Parker held up both hands. “Wait a minute. Carter was with Corrine—his ex?”
“Didn’t I just say that? Isn’t that what I said? And she’s ‘Oh, sweetie, come in before you catch cold.’ Except in sexy voice. And he was cooking something. I could smell it. It smelled like burnt toast, but still. We have one little disagreement and he’s making her burnt toast and pouring her my wine?”
“I can’t see Carter jumping back there.” Emma shook her head. “No possible way.”
“She was there, wasn’t she, with her pink lace cleavage?”
“If so, you should’ve kicked his ass, then hers, then taken your wine.” Laurel moved over to give Mac a back rub. “But I tend to lean with Emma. Let us travel back to the shoe department at Nordstrom. First, did you buy any?”
“Shoe department, Nordstrom. What do you think?”
“You can show us later. How did you know it was Carter’s ex? Or did she know you?”
“She had that what’s-her-name with her. Cousin of the groom from Saturday’s event. She recognized me. And they’re both giving me the once-over, which I resent. I seriously resent, and the what’s-her-name is giggling, and ‘You two should compare notes.’ Asinine bitch.”
“And doesn’t it strike you as strange and coincidental,” Parker said, “that the evening of the same day you just happen to find her at Carter’s? Does no one else smell plot?”
Laurel and Emma raised their hands.
“Oh, Jesus Christ.” Disgusted, Mac lowered to a stool. “She
played me. I was too stunned and mad and, okay, jealous, to see it. But, what, she didn’t know I was going over there. So—”

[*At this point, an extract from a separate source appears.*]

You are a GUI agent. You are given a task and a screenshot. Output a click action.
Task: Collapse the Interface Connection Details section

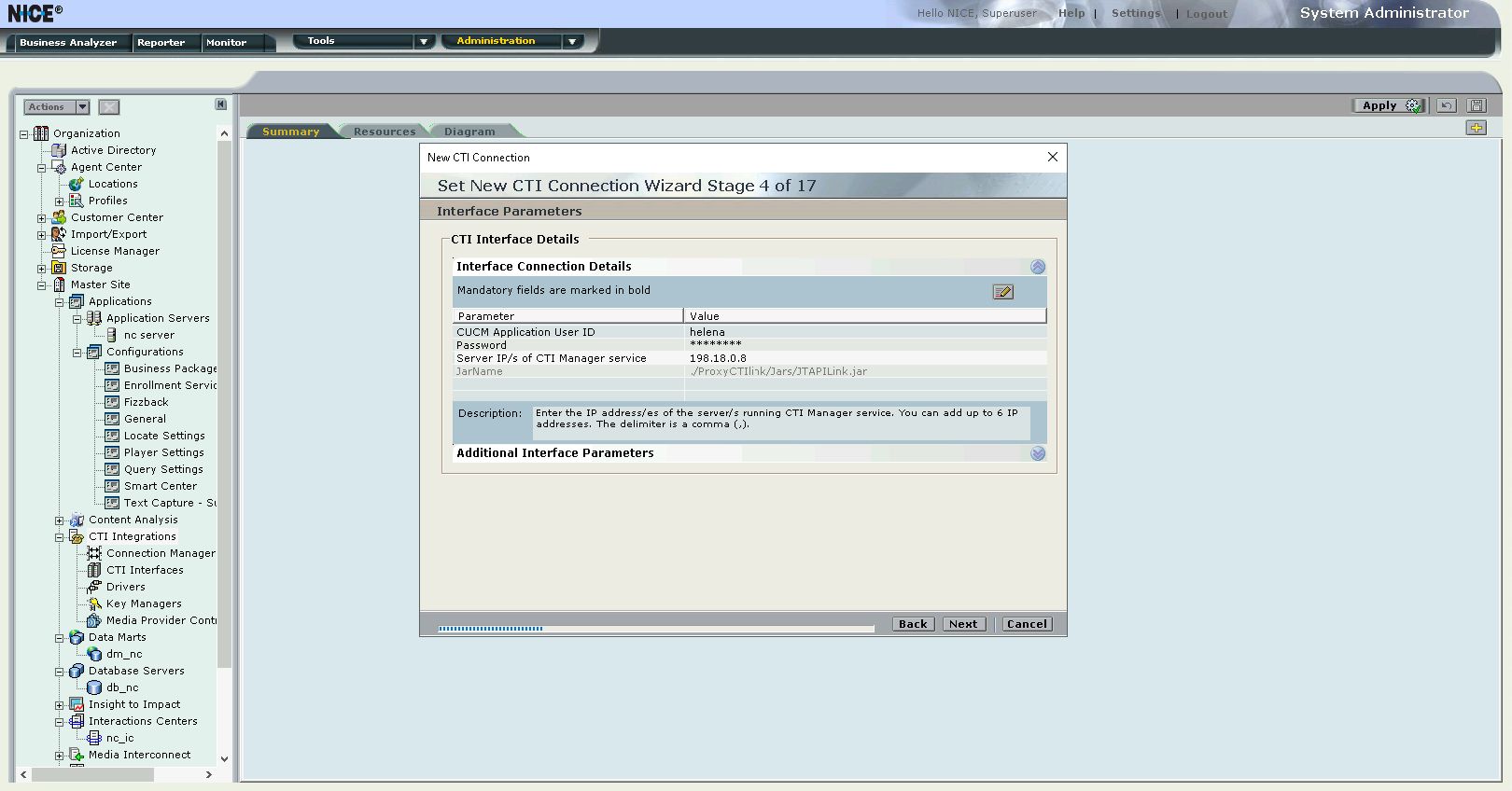pos(1038,267)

“I think that was just icing. I know her a little, remember,” Emma reminded Mac. “She’s always had the ‘I want what you want, but more I want yours.’ She probably went over just to see if she could take him away from you, and then—”
“I give her a bottle of wine.” Mac dropped her head in her hands. “I’m an idiot.”
“No, you’re not. You’re just not mean and calculating, like she is. And neither is Carter,” Parker said. “He wasn’t with her, Mac. She was just there.”
“You’re right. You’re absolutely right. And I walked away, left her the field. But he introduced us.”
“Mishandled, I’ll grant you.” Parker nodded. “What do you want to do?”
“I don’t know. It’s too much. Emotionally exhausting. I guess I’ll eat ice cream and sulk.”
“You could eat caviar and celebrate.”
Mac frowned at Parker. “Celebrate what? The idiocy that is relationships?”
“No, the triumph of Vows signing a contract for the Seaman wedding. We got the job.”
“Yay. No, sorry, give me just a minute to change gears.” She scrubbed her hands over her face, tried to shove down the sick anger and find the triumph. “We actually got it?”
“We got it, and we’ve got Cristal and beluga to prove it. We’ve been waiting for you so we could pop this cork.”
“What a strange day.” Mac pressed her fingers to her eyes. “What a hell of a strange day. And you know what? This is a really good way to end it. Open that big boy, Parker.”
“Once it pops, this is officially a no-sulking zone.”
“Already done.” She pushed to her feet. “I feel a happy dance coming on. Pop it!”
At the celebrational sound Mac let out a cheer.
“To us.” Parker lifted her glass. “Best friends ever, and damn smart women.”
They clinked, they drank. And Mac thought she could get through anything, anything that came, as long as she had them.